> _DATA_:
___

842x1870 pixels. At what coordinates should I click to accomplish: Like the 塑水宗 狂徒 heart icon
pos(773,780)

___

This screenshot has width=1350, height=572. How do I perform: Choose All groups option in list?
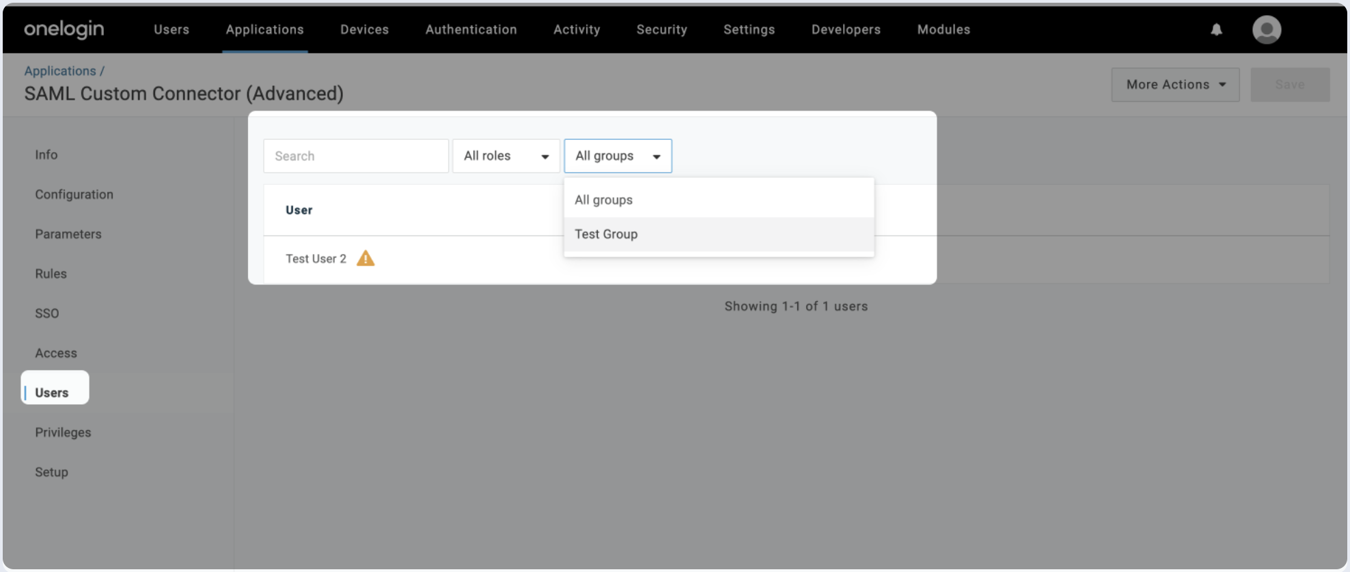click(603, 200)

___

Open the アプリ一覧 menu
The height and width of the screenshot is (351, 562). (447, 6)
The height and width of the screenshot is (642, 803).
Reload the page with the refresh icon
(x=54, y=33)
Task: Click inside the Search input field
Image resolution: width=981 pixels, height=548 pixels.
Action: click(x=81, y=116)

___

> _EXERCISE INSTRUCTIONS_:
From the records above, print only the lines between the one holding "Open the アプリ一覧 menu" and the one holding "Task: Click inside the Search input field", inclusive, exactly as they stand.

> _WRITTEN SOLUTION_:
Open the アプリ一覧 menu
The height and width of the screenshot is (351, 562). (447, 6)
The height and width of the screenshot is (642, 803).
Reload the page with the refresh icon
(x=54, y=33)
Task: Click inside the Search input field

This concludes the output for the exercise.